Not content with such abhorrent human rights violations Daesh has targeted any visible manifestations of belief systems that do not fit its grossly distorted version of Islam. Jihadists have dynamited Shia mosques and Yazidi temples, desecrated churches, smashed statues, burned ancient religious manuscripts and razed the 1,400 year old St Elijah’s monastery to the ground.

Here in the UK, debate continues about whether our government should follow the US lead and recognise these atrocities as genocide. Last year Rob Flello MP and Lord Alton convened a group of more than sixty parliamentarians, who stressed to the Prime Minister how this designation would send a clear signal that Daesh will be held accountable for its crimes, and could help spur the international community into firmer action. In response the government has argued that recognition of genocide is a legal matter for the International Criminal Court, rather than a political decision for national governments, but agrees that however Daesh’s evil treatment of minorities is designated the world has an imperative to actively confront it.

But what does this mean in practice? Primarily it must involve supporting the liberation of areas under Daesh’s control. Events of recent years have shown how difficult decisions in this area can be. Following his own visit to the region Cardinal Nichols reflected “while indiscriminate violence is never justifiable, specific use of force to protect the vulnerable is defensible if it is combined with sustained diplomatic and humanitarian efforts.”

The operation by Kurdish Peshmerga and western air forces to save 50,000 Yazidi trapped on Mount Sinjar in 2014 was not only legitimate, it was an essential intervention to prevent a certain massacre. Likewise support for the local forces protecting millions of refugees is an undeniable responsibility for all concerned with preventing further atrocities. The international community now faces the even more daunting challenge of helping to free people from the tyranny of Daesh in areas such as Mosul and Nineveh. This will undoubtedly present many further moral and strategic questions, but faced with such horrors the world cannot stand by.

■ ■ ■

- WORK REQUEST 1
According to the passage on Daesh and religious minorities, how many parliamentarians did Rob Flello MP and Lord Alton convene last year?
- WORK REQUEST 2
Translate this sentence from the passage on Daesh and religious minorities into French: "Events of recent years have shown how difficult decisions in this area can be."
- WORK REQUEST 3
Carry the passage on Daesh and the persecution of religious minorities forward from its final sentence.

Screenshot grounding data

■ ■ ■

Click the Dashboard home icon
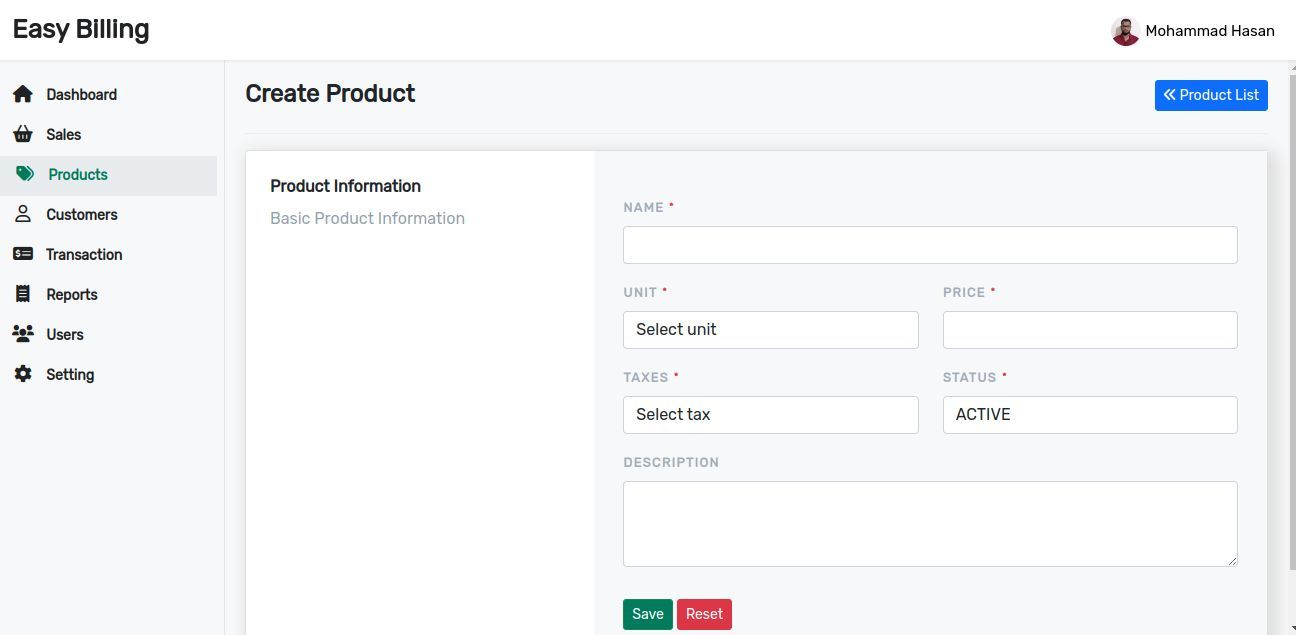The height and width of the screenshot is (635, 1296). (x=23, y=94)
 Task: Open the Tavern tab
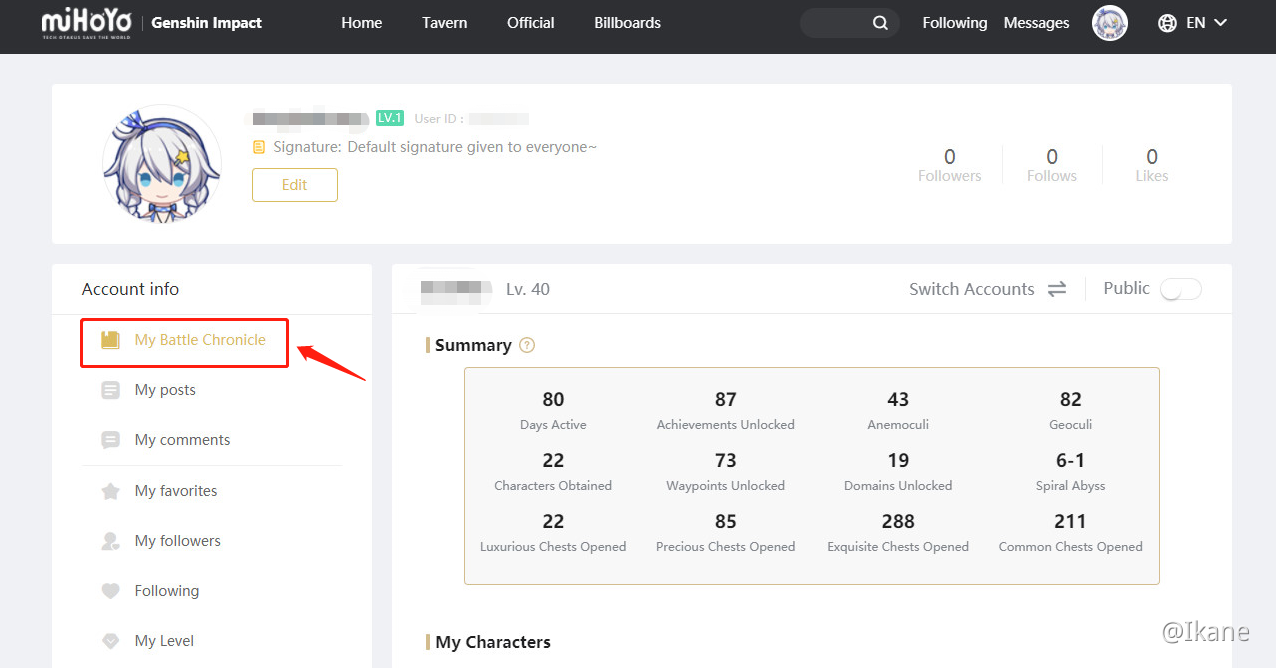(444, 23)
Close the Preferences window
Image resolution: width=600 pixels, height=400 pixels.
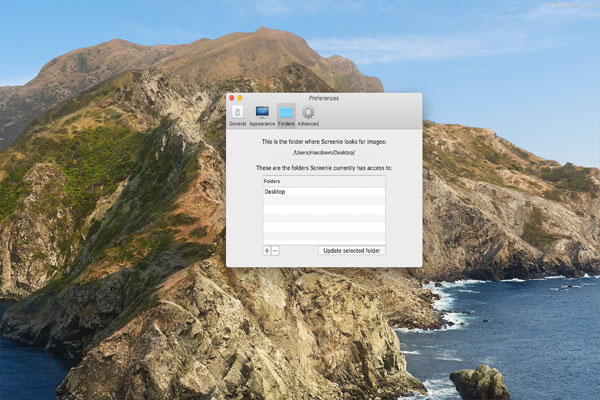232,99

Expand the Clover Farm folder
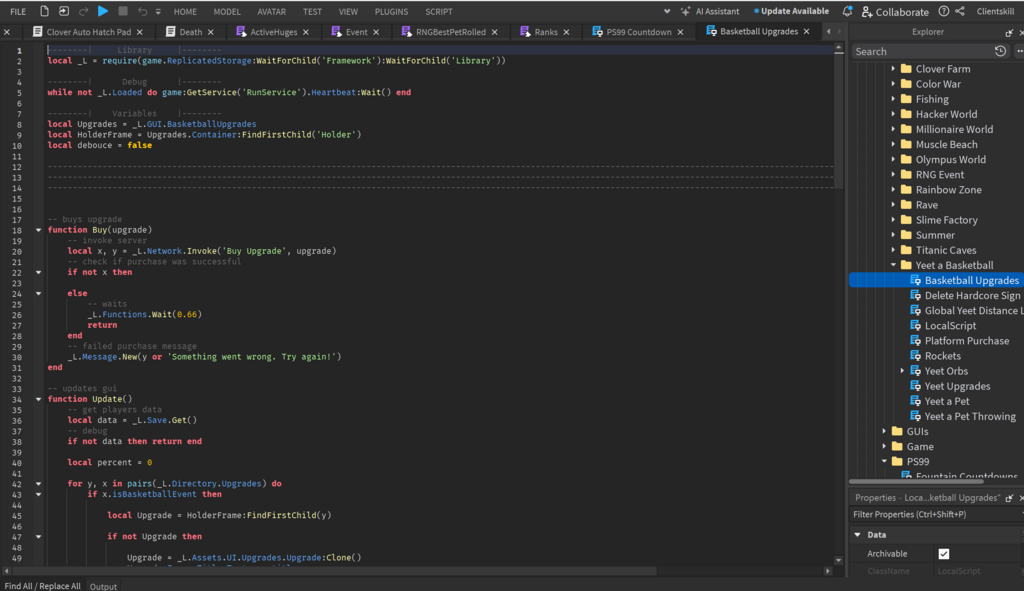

■ ■ ■

- WRITTEN ANSWER 1
More than sixty parliamentarians.

- WRITTEN ANSWER 2
Les événements de ces dernières années ont montré à quel point les décisions dans ce domaine peuvent être difficiles.

- WRITTEN ANSWER 3
At the same time assistance must be increased for the vast numbers of people from minority communities who have fled their homes to seek sanctuary in the Kurdish Region of Northern Iraq and further afield. The UK is one of the largest international donors to the relief effort, working with partners on the ground including the local Catholic Church to provide food, shelter, and medical facilities. Yet there is still a huge shortfall particularly in areas like mental health, with only a handful of qualified psychologists to support the growing number of refugees who suffer debilitating trauma after experiencing unspeakable atrocities.

Refugees with disabilities and survivors of sexual violence are faring particularly badly in the camps. Under the Vulnerable Persons Relocation Scheme some are being brought to the UK and receiving support that would not otherwise be available. However at the moment only refugees from Syria are eligible, excluding victims of Daesh who come from Northern Iraq even though our government has explicitly acknowledged that the border no longer exists in reality. Taking the simple step of extending this programme to Iraqis and injecting extra resources into local specialist care would be a significant improvement to the invaluable support that the UK is already providing.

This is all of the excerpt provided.